- Assignment -
The reply should be a single number: the count of lines below that contain the word "agent".

- Data records -

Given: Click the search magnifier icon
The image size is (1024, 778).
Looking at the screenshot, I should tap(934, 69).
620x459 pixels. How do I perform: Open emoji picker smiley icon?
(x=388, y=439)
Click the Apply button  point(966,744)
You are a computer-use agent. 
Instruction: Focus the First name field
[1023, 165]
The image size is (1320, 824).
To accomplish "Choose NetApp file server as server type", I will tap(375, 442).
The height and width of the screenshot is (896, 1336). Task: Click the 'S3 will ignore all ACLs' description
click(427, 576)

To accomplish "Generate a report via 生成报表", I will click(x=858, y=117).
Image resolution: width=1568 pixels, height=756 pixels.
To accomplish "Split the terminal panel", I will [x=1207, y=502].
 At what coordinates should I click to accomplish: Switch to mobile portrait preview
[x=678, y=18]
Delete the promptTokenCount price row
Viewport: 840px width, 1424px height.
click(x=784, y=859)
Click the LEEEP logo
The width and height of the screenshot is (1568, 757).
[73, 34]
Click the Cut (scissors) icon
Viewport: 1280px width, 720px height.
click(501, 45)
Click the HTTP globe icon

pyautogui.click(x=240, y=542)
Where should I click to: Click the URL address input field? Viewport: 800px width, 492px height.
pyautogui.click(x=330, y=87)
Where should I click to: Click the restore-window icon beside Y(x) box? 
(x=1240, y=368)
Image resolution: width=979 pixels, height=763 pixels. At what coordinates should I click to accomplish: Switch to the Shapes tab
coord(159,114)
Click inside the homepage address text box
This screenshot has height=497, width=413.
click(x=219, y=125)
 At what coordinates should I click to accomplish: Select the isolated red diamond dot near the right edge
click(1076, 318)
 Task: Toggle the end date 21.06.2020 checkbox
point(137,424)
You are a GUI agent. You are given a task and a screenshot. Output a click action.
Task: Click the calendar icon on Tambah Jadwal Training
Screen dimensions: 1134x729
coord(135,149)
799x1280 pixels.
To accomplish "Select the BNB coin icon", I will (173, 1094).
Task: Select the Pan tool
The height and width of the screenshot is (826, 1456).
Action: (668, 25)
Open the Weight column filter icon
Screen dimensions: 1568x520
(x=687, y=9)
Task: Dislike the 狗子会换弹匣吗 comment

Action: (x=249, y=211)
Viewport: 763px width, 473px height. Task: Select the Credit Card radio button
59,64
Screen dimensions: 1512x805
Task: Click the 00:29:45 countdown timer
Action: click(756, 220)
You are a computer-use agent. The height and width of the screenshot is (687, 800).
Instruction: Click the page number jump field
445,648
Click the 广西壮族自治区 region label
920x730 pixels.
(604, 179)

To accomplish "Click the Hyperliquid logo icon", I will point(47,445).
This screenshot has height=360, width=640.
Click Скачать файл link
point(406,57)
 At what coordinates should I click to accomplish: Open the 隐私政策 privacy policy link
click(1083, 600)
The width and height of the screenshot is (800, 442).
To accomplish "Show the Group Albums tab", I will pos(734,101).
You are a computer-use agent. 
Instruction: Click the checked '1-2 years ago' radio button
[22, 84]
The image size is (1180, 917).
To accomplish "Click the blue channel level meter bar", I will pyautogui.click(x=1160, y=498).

- Final answer -
4